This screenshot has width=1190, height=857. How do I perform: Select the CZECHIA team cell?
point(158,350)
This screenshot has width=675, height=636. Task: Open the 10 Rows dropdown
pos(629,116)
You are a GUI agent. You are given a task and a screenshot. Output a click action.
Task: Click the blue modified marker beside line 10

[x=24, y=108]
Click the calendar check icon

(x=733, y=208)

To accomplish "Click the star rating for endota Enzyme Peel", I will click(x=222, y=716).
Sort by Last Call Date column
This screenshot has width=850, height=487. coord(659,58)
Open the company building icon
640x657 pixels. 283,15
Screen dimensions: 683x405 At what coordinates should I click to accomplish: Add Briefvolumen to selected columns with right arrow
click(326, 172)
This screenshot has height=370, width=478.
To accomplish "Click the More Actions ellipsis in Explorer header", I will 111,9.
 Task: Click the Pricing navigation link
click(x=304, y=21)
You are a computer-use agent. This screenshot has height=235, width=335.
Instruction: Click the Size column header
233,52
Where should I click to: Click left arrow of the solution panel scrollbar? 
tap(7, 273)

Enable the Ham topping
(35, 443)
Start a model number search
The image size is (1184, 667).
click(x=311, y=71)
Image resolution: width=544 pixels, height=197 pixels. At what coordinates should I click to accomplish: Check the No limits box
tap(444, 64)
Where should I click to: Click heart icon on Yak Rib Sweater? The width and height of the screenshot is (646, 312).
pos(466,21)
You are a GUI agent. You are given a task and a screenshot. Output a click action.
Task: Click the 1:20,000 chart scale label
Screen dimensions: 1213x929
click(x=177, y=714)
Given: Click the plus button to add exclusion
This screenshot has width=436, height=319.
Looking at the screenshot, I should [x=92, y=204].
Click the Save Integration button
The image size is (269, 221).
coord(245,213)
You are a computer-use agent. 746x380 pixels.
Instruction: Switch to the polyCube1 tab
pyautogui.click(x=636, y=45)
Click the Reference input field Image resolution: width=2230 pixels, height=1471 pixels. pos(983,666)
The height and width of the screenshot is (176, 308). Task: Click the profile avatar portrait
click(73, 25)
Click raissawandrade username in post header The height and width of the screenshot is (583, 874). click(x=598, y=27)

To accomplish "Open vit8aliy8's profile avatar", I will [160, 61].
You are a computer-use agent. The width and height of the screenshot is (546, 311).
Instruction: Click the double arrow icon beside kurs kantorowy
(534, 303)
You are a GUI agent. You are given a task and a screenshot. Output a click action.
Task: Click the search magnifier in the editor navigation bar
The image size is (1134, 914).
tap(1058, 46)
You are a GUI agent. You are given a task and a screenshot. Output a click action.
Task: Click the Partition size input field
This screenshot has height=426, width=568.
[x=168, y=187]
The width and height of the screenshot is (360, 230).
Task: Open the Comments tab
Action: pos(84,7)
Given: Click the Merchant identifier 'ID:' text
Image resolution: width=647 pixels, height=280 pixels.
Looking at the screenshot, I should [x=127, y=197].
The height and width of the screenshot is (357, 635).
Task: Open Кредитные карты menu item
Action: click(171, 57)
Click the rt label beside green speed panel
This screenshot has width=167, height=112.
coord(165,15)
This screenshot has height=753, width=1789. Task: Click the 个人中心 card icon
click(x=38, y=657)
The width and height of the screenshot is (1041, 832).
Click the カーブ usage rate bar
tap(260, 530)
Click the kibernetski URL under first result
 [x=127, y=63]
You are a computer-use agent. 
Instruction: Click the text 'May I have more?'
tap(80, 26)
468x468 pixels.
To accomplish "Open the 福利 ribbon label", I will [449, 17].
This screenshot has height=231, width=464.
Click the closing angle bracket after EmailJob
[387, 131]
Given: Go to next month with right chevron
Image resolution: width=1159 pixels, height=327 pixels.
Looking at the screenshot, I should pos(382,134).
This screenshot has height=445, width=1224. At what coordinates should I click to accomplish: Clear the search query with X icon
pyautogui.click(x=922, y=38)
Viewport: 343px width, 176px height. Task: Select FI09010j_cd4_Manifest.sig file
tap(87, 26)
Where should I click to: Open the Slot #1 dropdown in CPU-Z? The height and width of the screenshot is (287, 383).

####################

### Activity
Quote the data above from the line containing "This screenshot has height=426, width=568." to the line containing "Given: Click the Merchant", inclusive, and stop.

### Expected output
This screenshot has height=426, width=568.
[x=168, y=187]
The width and height of the screenshot is (360, 230).
Task: Open the Comments tab
Action: pos(84,7)
Given: Click the Merchant identifier 'ID:' text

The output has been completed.